Allez, venez boire un coup !

Michel

(À sa femme)

On y va, Marie-Claire ?

Marie-Claire

Non, ce soir on mange chez ma sœur ! T'as oublié !

Gilles

(Moqueur)

C'est l'âge, ça !

Michel lui attrape la tête en étau dans son bras.

Michel

Comme une noix je te l'écrase.

(Gilles rit.Les enfants viennent le défendre et frappent leur grand-père)

Quoi ! Quoi ! On tape sur un vieux ! Vous n'avez pas honte !

6. . CHEZDENISE ET RAOUL - SÉJOUR / INT. SOIR

Dans la petite maison de Denise et Raoul.

La télé est allumée, le journal télévisé.

Raoul et Michel, assis sur des fauteuils, tournent le dos à la télé et regardent dehors.

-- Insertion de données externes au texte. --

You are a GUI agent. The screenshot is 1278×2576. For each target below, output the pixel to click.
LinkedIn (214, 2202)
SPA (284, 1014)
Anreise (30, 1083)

Denise entre dans la pièce avec des apéritifs sur un plateau.

Denise

Si personne la regarde, on pourrait l'arrêter.

Raoul

Surtout pas, ça nous fait du vent dans les oreilles.

Michel

Ça rafraichit.

Marie-Claire est accroupie et choisit un CD. Elle le met dans le lecteur tandis que Denise sert les boissons.

Marie-Claire

Qui c'est qui veut danser ?

Michel et Raoul se regardent. La musique commence, c'est une bossa.

Denise coupe le son de la télé.

Marie-Claire se plante dans le dos des deux hommes, se trémoussant déjà.